La migliore offerta di Giuseppe Tornatore | Recensione

La migliore offerta | Recensione

La migliore offerta è un film di genere drammatico del 2013, scritto e diretto da Giuseppe Tornatore, con protagonista Geoffrey Rush. In questo articolo offriamo una recensione del film La migliore offerta di Giuseppe Tornatore.

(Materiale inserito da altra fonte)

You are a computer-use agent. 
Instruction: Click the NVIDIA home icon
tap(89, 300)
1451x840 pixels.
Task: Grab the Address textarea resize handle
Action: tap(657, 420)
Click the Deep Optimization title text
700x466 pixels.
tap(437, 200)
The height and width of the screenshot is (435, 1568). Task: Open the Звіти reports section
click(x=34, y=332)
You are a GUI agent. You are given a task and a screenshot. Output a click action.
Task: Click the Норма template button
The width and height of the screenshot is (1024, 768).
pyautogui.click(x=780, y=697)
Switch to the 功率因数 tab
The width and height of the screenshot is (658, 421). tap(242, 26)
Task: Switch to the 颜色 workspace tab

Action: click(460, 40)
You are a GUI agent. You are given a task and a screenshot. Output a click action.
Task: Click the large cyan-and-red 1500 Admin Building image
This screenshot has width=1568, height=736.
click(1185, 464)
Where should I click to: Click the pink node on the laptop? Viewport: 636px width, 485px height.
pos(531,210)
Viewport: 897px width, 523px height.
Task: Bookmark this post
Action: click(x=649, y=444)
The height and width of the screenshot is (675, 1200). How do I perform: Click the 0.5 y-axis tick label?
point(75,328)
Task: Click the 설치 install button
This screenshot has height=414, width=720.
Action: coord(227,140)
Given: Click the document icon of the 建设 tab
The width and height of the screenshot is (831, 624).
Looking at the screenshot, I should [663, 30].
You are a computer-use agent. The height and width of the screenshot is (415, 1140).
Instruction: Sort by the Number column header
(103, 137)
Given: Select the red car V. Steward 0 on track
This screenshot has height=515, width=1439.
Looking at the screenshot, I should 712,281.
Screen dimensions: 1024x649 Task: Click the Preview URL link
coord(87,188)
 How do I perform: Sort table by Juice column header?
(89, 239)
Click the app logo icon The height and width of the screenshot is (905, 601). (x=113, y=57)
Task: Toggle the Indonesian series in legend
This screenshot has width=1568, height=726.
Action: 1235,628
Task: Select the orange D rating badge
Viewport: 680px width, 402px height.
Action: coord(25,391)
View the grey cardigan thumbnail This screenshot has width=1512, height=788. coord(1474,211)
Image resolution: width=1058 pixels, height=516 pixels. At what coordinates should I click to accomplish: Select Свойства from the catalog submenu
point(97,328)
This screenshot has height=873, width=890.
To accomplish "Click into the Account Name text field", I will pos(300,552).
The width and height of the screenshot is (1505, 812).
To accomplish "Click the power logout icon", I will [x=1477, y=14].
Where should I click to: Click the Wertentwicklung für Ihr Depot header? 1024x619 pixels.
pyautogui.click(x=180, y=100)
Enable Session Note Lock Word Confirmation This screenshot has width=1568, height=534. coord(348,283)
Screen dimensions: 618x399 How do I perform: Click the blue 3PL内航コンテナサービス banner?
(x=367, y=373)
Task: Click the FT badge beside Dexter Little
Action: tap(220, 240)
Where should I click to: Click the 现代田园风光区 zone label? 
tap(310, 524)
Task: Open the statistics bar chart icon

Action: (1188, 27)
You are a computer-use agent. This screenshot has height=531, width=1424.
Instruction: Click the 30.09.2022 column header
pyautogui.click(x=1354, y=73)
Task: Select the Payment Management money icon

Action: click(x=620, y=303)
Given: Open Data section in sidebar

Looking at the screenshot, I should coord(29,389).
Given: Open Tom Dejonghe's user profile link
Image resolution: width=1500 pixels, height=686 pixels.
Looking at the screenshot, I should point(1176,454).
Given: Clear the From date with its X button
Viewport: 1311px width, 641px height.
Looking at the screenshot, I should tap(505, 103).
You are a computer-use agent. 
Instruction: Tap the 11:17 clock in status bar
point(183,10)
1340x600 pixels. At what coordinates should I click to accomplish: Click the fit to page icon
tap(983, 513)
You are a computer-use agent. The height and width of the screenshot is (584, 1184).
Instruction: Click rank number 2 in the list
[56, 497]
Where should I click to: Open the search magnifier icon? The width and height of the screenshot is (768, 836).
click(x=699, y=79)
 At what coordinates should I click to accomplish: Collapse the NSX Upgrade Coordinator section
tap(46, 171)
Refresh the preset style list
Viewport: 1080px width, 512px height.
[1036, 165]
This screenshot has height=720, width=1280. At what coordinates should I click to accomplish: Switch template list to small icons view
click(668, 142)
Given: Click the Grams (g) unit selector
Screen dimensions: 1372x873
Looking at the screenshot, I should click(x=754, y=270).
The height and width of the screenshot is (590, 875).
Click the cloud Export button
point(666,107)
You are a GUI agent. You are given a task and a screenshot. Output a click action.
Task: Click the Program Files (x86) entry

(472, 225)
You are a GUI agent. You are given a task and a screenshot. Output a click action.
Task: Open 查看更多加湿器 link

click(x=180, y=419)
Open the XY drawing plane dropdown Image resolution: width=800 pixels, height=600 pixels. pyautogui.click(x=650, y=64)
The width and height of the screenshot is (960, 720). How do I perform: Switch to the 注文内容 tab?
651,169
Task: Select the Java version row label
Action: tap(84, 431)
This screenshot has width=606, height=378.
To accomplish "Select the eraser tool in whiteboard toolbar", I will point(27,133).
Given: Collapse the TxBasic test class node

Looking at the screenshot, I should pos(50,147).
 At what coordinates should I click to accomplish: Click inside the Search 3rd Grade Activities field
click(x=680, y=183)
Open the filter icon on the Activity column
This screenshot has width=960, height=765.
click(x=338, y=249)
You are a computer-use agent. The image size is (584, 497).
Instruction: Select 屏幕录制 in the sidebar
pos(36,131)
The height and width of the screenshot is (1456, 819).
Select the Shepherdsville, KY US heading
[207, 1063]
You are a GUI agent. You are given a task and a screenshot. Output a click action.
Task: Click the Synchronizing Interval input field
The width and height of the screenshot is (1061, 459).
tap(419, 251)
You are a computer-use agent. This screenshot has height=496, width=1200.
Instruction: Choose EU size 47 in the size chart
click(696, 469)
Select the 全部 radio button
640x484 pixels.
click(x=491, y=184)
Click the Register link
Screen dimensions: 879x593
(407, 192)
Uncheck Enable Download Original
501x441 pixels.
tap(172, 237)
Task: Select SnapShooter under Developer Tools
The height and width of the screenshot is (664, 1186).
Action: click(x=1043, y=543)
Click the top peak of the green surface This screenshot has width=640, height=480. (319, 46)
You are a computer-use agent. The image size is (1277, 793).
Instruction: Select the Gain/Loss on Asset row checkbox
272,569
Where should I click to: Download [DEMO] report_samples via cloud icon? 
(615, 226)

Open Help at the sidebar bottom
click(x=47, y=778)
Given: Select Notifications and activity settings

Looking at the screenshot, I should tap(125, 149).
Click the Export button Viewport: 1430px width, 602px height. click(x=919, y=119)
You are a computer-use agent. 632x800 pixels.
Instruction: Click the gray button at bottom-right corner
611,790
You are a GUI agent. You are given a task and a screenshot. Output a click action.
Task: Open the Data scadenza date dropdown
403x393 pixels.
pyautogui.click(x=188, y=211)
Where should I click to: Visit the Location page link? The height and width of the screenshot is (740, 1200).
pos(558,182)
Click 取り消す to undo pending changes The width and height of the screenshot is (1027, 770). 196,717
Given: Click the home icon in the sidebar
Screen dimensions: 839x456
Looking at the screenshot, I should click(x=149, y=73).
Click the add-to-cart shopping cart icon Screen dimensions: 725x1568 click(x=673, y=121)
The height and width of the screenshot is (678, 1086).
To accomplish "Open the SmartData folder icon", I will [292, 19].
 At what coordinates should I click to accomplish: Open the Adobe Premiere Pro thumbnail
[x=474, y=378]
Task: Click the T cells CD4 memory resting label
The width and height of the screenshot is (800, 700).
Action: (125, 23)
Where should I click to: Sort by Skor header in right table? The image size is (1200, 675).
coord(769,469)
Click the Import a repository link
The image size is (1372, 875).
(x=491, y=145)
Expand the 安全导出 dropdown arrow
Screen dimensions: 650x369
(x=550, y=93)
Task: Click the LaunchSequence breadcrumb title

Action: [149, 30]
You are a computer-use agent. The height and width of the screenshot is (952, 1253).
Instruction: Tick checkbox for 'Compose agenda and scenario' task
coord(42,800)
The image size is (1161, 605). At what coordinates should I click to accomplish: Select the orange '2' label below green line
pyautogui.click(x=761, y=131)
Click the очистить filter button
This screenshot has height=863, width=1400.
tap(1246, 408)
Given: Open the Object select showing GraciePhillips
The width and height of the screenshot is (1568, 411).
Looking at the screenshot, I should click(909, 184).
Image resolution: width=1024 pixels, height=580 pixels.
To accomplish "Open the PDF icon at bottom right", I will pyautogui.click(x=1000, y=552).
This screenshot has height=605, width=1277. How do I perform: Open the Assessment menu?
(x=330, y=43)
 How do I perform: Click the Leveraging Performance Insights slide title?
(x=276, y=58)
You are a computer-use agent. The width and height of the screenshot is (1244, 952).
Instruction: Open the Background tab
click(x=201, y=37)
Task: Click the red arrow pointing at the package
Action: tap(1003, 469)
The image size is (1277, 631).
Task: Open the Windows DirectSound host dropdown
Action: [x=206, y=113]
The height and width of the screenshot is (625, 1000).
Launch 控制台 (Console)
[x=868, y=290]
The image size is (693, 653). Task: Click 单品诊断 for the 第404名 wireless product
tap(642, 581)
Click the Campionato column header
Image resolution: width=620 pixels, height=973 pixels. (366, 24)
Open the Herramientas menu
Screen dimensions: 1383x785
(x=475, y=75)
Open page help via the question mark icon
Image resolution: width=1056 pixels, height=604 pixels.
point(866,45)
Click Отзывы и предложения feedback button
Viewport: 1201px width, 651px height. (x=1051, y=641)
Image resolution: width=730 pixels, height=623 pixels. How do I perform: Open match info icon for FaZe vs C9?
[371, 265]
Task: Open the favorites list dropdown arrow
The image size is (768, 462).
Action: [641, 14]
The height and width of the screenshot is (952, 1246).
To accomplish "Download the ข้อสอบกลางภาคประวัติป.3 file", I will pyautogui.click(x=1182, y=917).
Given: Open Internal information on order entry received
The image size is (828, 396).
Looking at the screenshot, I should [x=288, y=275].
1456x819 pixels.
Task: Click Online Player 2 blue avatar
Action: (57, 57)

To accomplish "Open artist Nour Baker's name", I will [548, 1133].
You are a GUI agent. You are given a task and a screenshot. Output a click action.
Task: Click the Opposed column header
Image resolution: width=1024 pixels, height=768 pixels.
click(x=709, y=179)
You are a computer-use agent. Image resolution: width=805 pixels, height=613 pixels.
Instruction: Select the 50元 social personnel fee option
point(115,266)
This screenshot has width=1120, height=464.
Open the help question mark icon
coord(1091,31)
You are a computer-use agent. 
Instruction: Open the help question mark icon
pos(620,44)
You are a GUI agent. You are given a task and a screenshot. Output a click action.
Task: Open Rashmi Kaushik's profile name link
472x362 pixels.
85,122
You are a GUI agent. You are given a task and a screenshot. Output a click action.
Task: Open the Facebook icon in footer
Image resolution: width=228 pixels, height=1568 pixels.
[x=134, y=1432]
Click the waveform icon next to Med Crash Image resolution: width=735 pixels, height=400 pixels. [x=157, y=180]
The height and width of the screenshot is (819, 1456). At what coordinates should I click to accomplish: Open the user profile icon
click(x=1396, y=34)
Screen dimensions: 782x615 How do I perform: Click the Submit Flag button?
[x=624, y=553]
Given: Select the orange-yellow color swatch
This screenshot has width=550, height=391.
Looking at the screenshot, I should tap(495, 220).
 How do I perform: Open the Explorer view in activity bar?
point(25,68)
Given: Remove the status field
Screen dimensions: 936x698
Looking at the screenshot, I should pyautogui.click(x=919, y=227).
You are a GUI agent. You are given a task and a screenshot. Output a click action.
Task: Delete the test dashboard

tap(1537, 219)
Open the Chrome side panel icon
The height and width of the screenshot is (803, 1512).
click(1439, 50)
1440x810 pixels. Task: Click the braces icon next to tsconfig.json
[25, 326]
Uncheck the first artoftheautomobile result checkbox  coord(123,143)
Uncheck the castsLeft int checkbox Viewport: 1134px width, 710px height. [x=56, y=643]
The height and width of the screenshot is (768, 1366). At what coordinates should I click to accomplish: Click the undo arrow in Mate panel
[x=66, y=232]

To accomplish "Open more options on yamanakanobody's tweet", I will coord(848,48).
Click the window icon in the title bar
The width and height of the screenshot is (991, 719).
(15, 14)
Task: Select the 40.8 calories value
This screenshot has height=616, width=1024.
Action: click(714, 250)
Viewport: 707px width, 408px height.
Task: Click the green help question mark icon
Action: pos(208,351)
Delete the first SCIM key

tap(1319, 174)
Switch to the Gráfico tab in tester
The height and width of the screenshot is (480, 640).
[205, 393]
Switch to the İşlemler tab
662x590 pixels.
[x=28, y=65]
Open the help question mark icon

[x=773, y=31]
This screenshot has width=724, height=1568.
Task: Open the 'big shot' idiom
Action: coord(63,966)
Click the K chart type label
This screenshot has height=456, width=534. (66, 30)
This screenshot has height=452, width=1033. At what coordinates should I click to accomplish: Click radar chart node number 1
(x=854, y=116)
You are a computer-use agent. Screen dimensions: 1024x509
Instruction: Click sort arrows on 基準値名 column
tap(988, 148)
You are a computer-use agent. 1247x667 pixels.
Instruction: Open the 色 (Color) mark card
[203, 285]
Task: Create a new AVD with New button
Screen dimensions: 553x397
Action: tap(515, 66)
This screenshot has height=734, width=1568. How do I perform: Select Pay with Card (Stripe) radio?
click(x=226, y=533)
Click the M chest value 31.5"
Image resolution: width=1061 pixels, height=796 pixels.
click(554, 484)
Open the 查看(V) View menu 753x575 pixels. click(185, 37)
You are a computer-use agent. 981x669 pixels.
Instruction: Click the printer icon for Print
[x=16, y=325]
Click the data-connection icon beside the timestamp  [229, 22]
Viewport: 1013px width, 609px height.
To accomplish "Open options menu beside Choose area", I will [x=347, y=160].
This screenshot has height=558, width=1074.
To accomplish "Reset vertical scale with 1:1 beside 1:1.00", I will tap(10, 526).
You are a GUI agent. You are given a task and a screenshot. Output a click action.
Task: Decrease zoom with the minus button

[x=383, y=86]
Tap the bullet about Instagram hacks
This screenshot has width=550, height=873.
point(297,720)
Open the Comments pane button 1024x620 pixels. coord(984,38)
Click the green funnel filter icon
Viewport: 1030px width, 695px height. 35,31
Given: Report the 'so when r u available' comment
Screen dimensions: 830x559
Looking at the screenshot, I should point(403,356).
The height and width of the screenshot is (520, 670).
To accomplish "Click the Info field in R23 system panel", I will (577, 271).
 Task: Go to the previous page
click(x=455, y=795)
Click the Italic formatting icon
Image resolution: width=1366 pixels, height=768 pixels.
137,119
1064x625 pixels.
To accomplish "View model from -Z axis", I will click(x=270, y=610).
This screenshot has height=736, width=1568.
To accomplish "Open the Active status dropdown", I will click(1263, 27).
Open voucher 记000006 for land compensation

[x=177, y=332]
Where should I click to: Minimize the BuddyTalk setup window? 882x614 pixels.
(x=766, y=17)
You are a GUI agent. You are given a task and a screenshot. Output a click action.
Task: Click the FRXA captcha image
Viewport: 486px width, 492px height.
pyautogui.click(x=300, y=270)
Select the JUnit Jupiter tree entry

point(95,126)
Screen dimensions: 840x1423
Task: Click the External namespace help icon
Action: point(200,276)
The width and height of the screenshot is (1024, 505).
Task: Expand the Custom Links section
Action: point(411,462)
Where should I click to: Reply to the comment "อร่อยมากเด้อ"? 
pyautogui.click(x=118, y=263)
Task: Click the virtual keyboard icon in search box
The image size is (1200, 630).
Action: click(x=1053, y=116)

Trama del film La migliore offerta di Giuseppe Tornatore

Il protagonista principale è Virgil Oldman, un uomo di settantacinque anni, cresciuto in un orfanotrofio e con un’infanzia molto travagliata. Da bambino, a causa dei suoi gesti ribelli, viene spedito  a lavorare in un antiquario, dove, in realtà, trova la più grande salvezza della sua vita: l’arte. Quest’immensa passione lo porta, col passare del tempo, a diventare il più grande battitore d’aste del mondo ed un professionista di expertise, riuscendo, in maniera immediata, a riconoscere l’autenticità di un’opera d’arte. Virgil Oldman ha rinunciato alla sua vita per l’arte, il suo vero amore è un’intera collezione di ritratti femminili che ha nascosto in casa sua, ma questo cambia quando incontra la signorina Ibbetson, una ventisettenne che ha perso i genitori e che vuole mettere all’asta i tesori artistici della villa di famiglia. Claire Ibbetson soffre di un disturbo psicologico, l’agorafobia, che la tiene rinchiusa in casa, lontano dagli sguardi altrui. Questo, tuttavia, non fa altro che risvegliare l’interesse del protagonista e da una serie di fatti nascerà tra loro un insolito rapporto d’amore che influenzerà enormemente lo stile di vita di Virgil Oldman. Con il supporto di personaggi secondari ma essenziali come Robert (Jim Sturgess) e l’amico più stretto e falsificatore personale, Billy Whistler (Donald Sutherland), la storia si sviluppa fino all’arrivo di un finale inaspettato.

Recensione

La migliore offerta inizia come un film drammatico ma presenta il finale di un vero e proprio thriller. La trama ha un inizio tranquillo e uno sviluppo quasi piatto, privo di emozioni. Quella che sembra una storia d’amore non convenzionale si sviluppa, nel corso delle due ore del film, con marcati cambiamenti nei personaggi. Virgil Oldman, un uomo freddo e solitario che si interessa solo di arte e antiquariato, diventa un romantico e sentimentale che farebbe qualsiasi cosa per il benessere della sua amata; mentre Claire Ibbetson, altrettanto riservata, riesce a superare il suo disturbo e ad abbandonare la villa di famiglia grazie all’amore e al sostegno dell’uomo la cui età è doppia della sua. Tuttavia, dall’inizio, ci sono piccoli enigmi e dettagli che passano inosservati fino alla fine della storia, dove ognuno si unisce per dare al racconto un colpo di scena inaspettato. Quello che all’inizio sembrava essere un film romantico senza particolari qualità inizia ad avere senso quando Oldman scopre che non c’è mai stata una storia d’amore con Claire Ibbetson e tutto ciò che componeva la vita del protagonista crolla, mentre lo spettatore ha la possibilità di completare il puzzle che non sapeva di aver messo insieme.